I close the door behind me and take a seat on the adjacent couch, the one that's always been mine during our gaming marathons. Byron doesn't look at me, just tosses a second controller in my direction. The screen shows Call of Duty paused mid-match.
"Ready to get your ass handed to you?" he asks, the first almost-normal thing he's said to me in weeks.
"Yeah, right," I respond automatically.
We play in relative silence, broken only by occasional cursing when one of us gets taken out or brief strategy discussions. It's not the same as before — the easy banter, the inside jokes, the comfortable silences — but it's something. It's a start.
As the night wears on, as the familiarity of this ritual settles over us, I find myself relaxing into it. We're not talking about what happened, not addressing the Saylor-shaped elephant in the room, but we're existing in the same space without hostility. For now, that feels like enough.
Around eleven, I set down the controller. "Got early practice tomorrow," I say, stretching as I stand. "See you in class tomorrow?"
Byron nods, eyes still on the screen. "Yeah."
One word. No questions about where I've been, what I've been doing, who I've been with. No accusations or recriminations. Just "yeah." The simplicity of it, the normalcy, feels like a gift I don't deserve.
As I walk to my car, I wonder if this is how it's going to be now — polite distance, surface-level interactions, the deep bond we once shared relegated to memory. The thought sits like a stone in my stomach, heavy and cold.
But then my phone lights up with a text from Saylor —Can't stop thinking about today— and the stone dissolves, replaced by a warmth that spreads through my chest. I'm caught between worlds, between loyalties, between versions of myself.
"I can't stay away from her," I admit to Sandy during morning stretches. The words tumble out before I can stop them, the secret too large to contain any longer.
He doesn't need to ask whoheris. "Is that a good thing or bad thing?"
The question is deceptively simple. Good for who? Bad by what metric? "I don't know," I answer honestly. "All I know is she's got me twisted up inside. Can't get enough of her—"Her mind, her laugh, the way she looks at me like I'm simultaneously the best and worst thing that's ever happened to her.
Sandy smiles slightly as he switches legs. "If she's all in, it'll work itself out. Look at me and Hannah."
I sigh heavily, rolling my shoulders to release the tension that always builds when I think about this situation. "Why do relationships have to be so fucking complicated?"
He laughs, not denying it.
"She told me I had to choose. Her or Byron."
"She did?"
"And I told her we'd keep us a secret.
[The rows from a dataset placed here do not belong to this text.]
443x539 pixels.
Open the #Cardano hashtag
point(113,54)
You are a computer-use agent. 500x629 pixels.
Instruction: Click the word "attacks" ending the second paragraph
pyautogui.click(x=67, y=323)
It's been a week. Yesterday I went to Byron's to play video games after dropping her off."
Sandy stares at me for a moment, then laughs — not mockingly, but with genuine amusement. "Does he know?"
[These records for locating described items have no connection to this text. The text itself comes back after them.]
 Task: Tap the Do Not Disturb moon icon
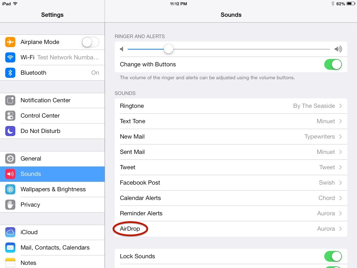[10, 131]
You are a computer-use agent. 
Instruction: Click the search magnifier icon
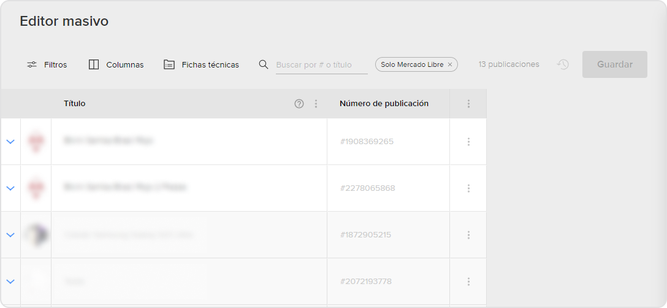(264, 64)
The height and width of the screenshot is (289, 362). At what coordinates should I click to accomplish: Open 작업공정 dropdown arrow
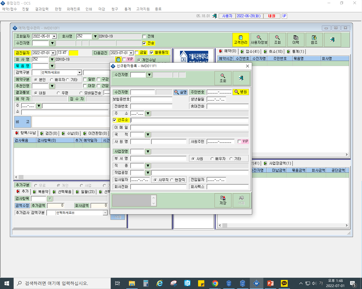coord(148,172)
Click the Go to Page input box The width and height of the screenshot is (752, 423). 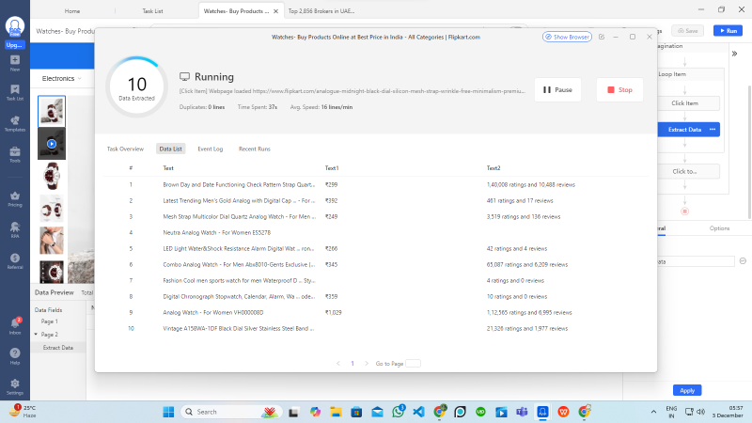tap(413, 363)
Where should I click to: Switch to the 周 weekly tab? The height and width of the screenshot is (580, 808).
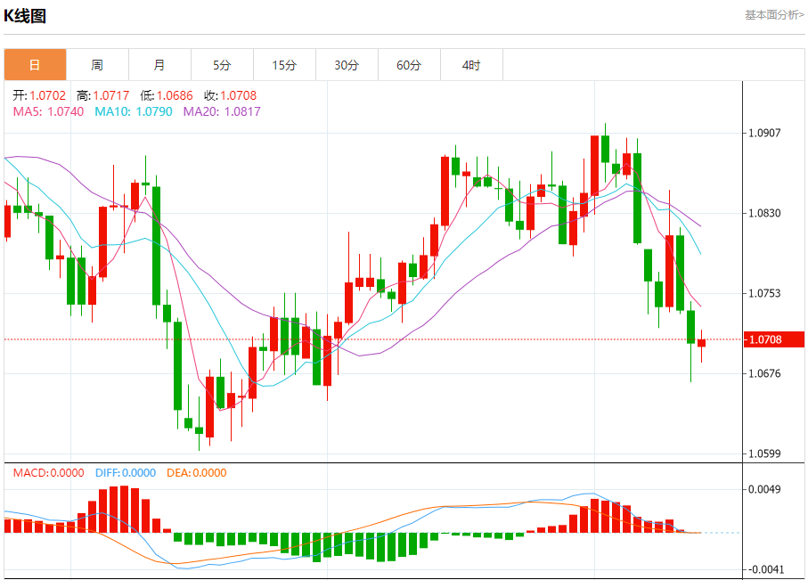[97, 65]
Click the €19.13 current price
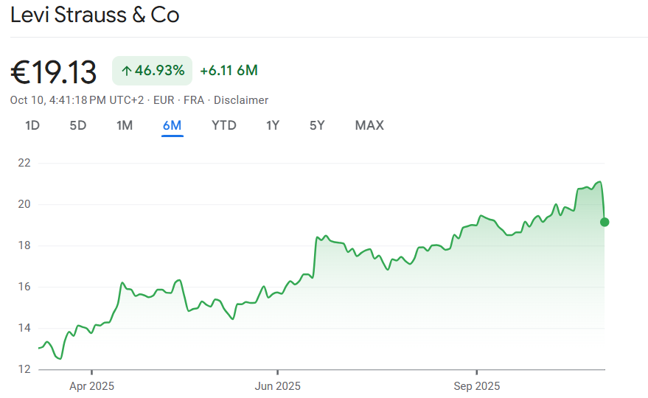648x398 pixels. pos(54,72)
"About me and Saylor? Hell no."
"You're playing with fire, little brother." He pulls me to my feet as Coach blows the whistle, signaling the end of warm-ups. "Word of advice? Maybe stop being friends with Byron."
The suggestion hits hard. I didn't bring it up so that he could give me this advice. I shake my head. "I can't do that. We've been through too much. You don't just throw away a friendship because—"
"Because you're sleeping with his girlfriend? His ex, whatever. Yeah, you kind of do." Sandy's expression turns serious. "You're trying to have it both ways, and neither of them is going to like it when they find out."